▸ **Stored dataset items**
= Beginning of Section =

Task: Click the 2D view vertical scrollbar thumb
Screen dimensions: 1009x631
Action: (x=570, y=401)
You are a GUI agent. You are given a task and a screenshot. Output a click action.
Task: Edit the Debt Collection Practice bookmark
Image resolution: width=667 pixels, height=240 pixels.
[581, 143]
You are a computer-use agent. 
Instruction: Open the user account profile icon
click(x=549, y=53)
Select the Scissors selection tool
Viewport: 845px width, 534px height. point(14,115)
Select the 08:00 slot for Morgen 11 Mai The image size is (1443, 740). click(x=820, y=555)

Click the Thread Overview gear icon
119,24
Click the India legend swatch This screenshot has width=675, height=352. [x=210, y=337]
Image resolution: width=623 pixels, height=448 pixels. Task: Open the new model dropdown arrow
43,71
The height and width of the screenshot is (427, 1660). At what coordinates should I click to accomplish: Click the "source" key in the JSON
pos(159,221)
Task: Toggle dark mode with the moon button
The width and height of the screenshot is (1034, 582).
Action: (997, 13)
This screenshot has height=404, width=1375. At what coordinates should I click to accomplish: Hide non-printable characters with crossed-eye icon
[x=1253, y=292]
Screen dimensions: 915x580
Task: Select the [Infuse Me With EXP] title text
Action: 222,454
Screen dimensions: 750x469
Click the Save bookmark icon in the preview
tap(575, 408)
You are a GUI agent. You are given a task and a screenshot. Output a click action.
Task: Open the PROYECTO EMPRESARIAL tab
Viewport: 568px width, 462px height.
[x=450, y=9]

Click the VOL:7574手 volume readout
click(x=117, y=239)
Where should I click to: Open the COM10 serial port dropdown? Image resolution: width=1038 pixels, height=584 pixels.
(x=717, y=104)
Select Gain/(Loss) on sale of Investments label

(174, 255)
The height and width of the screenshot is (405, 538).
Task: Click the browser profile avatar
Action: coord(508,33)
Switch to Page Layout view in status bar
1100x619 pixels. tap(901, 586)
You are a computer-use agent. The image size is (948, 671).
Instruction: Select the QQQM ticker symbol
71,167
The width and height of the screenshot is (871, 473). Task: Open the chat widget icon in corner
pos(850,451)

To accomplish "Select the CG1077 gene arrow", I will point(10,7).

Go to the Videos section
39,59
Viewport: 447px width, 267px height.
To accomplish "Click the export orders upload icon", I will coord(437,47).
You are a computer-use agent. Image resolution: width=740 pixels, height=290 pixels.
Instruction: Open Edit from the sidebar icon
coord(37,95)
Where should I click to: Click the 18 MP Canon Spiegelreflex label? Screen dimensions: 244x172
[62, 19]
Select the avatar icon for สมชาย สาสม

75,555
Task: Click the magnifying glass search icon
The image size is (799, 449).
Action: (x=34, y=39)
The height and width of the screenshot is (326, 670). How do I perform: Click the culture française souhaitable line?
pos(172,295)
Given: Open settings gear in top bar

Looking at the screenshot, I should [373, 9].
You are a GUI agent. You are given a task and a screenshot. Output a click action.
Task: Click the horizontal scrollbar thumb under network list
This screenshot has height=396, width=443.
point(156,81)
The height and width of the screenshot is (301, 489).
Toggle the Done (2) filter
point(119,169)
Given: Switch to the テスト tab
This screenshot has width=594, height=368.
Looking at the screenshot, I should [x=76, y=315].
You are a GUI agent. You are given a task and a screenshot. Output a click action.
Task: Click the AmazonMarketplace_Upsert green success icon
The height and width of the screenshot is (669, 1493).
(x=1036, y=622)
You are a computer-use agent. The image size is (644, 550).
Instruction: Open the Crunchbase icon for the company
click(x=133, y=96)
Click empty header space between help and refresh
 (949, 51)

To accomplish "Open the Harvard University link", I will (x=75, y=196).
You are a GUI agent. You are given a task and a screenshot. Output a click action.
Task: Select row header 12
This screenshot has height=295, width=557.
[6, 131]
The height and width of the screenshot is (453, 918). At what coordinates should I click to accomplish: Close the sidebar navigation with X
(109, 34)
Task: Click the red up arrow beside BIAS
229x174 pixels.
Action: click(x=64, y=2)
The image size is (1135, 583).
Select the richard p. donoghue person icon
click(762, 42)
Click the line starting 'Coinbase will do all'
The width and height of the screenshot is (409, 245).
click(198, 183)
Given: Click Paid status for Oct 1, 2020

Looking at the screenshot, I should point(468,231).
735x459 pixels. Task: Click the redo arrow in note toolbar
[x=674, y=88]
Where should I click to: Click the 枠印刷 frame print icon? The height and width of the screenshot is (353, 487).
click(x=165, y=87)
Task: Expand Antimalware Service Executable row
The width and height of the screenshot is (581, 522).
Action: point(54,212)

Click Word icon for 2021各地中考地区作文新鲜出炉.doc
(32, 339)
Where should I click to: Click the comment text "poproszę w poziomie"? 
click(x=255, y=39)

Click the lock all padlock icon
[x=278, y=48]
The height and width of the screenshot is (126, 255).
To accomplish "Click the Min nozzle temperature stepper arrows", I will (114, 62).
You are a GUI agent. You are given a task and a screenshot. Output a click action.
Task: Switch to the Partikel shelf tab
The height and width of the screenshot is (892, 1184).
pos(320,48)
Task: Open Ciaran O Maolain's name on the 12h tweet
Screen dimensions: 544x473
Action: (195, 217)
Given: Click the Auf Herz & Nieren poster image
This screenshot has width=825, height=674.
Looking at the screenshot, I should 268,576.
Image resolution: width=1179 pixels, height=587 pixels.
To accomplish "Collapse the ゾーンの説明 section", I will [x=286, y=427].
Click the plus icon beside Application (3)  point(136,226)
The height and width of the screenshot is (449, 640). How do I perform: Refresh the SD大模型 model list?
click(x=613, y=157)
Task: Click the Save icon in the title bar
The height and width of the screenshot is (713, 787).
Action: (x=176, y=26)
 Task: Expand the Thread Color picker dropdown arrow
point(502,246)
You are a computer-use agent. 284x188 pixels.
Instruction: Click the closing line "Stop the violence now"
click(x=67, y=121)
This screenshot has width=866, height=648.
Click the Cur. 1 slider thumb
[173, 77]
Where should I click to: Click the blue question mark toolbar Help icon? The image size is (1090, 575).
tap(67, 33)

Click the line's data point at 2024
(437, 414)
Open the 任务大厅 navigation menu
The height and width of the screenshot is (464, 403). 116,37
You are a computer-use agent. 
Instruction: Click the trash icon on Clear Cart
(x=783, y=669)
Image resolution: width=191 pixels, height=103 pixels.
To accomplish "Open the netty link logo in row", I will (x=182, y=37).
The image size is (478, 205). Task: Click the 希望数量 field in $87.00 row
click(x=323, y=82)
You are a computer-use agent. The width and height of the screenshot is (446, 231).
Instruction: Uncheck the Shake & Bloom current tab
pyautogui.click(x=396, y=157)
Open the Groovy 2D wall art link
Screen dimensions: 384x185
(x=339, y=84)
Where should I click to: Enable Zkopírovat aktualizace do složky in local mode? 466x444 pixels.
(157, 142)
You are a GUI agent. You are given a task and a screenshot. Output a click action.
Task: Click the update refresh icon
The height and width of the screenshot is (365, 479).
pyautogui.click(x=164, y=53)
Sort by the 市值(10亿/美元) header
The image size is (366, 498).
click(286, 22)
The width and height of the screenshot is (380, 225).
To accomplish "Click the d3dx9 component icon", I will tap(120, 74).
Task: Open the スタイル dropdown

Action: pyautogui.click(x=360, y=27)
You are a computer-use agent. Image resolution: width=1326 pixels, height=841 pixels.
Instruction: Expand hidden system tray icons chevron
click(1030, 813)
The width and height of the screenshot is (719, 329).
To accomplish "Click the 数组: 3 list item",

= End of Section =

▸ **Work request**
What is needed is an exact copy of the lines above, from the one containing "Where should I click to: Click the 18" through the one containing "Given: Switch to the テスト tab", with nothing added.

▸ **Reply**
Where should I click to: Click the 18 MP Canon Spiegelreflex label? Screen dimensions: 244x172
[62, 19]
Select the avatar icon for สมชาย สาสม

75,555
Task: Click the magnifying glass search icon
The image size is (799, 449).
Action: (x=34, y=39)
The height and width of the screenshot is (326, 670). How do I perform: Click the culture française souhaitable line?
pos(172,295)
Given: Open settings gear in top bar

Looking at the screenshot, I should [373, 9].
You are a GUI agent. You are given a task and a screenshot. Output a click action.
Task: Click the horizontal scrollbar thumb under network list
This screenshot has height=396, width=443.
point(156,81)
The height and width of the screenshot is (301, 489).
Toggle the Done (2) filter
point(119,169)
Given: Switch to the テスト tab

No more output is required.